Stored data
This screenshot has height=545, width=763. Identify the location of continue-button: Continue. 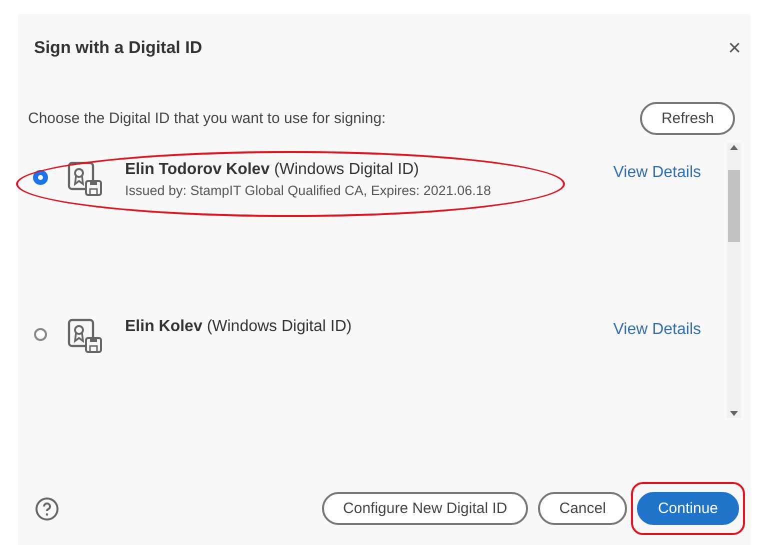
(688, 508).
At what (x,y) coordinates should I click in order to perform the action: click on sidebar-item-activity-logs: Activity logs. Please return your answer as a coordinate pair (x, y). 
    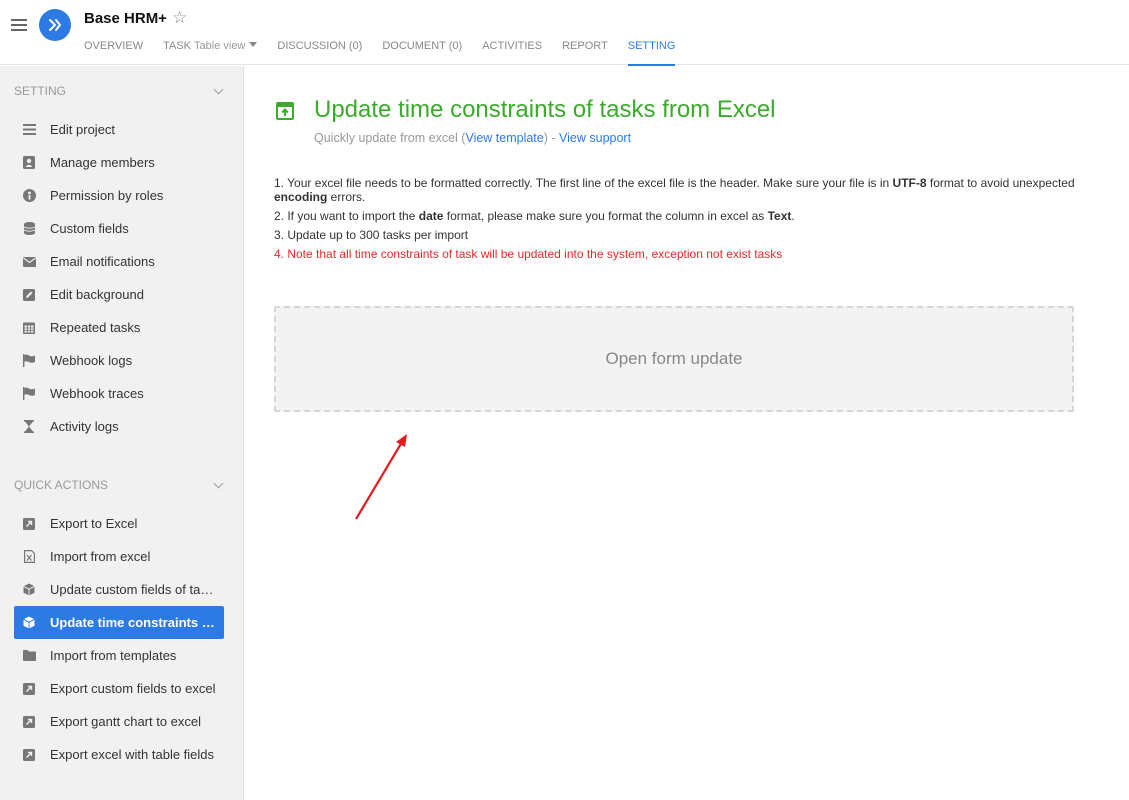
    Looking at the image, I should click on (119, 426).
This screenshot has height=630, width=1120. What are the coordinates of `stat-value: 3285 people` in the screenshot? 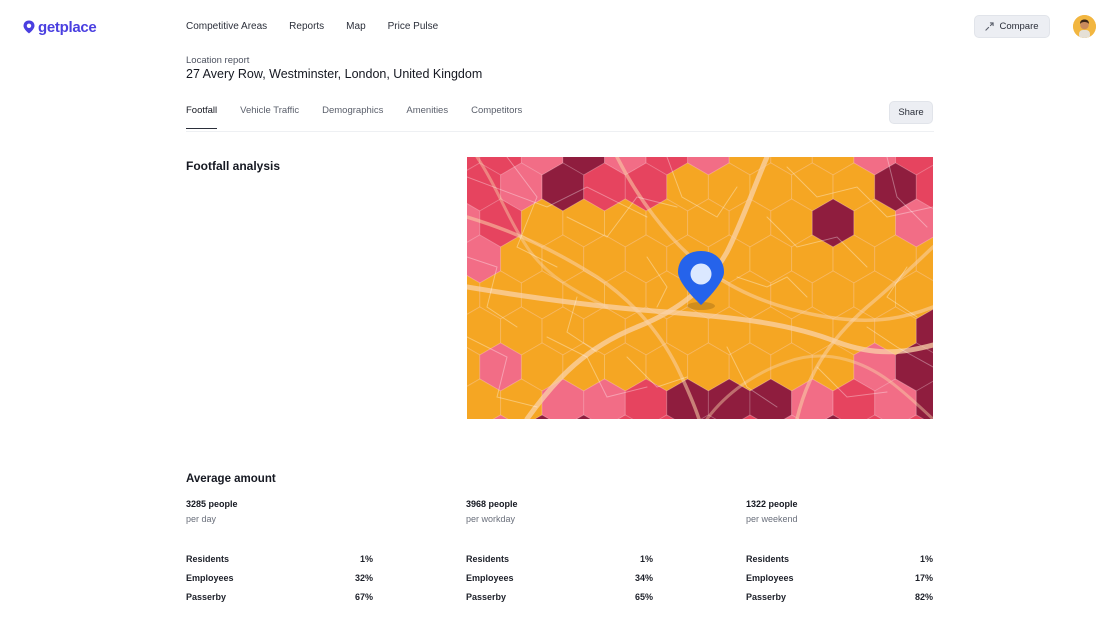 It's located at (212, 504).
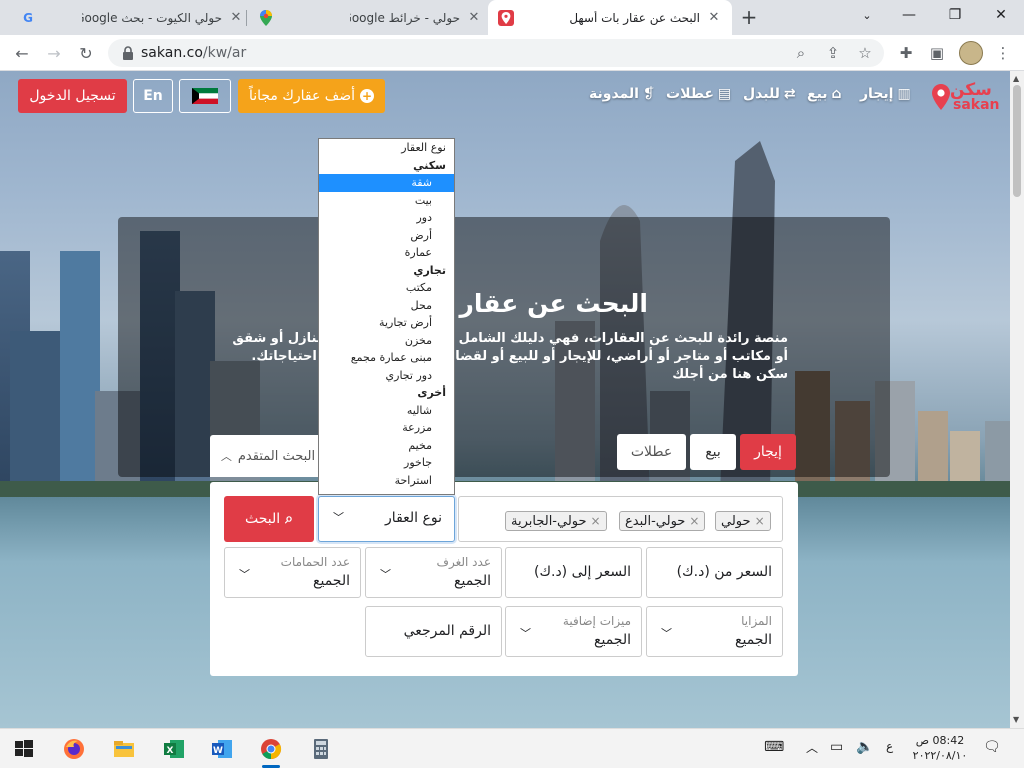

*Description of the task*.
Return word for word the lines of the records from the very beginning through the line containing "Looking at the", including that line, and leave the pictures out of your answer.

*Expected answer*.
This screenshot has height=545, width=763. Identify the location of continue-button: Continue. 
(688, 508).
At what (x,y) coordinates should I click in order to perform the action: click on sidebar-item-activity-logs: Activity logs. Please return your answer as a coordinate pair (x, y). 
    Looking at the image, I should click on (119, 426).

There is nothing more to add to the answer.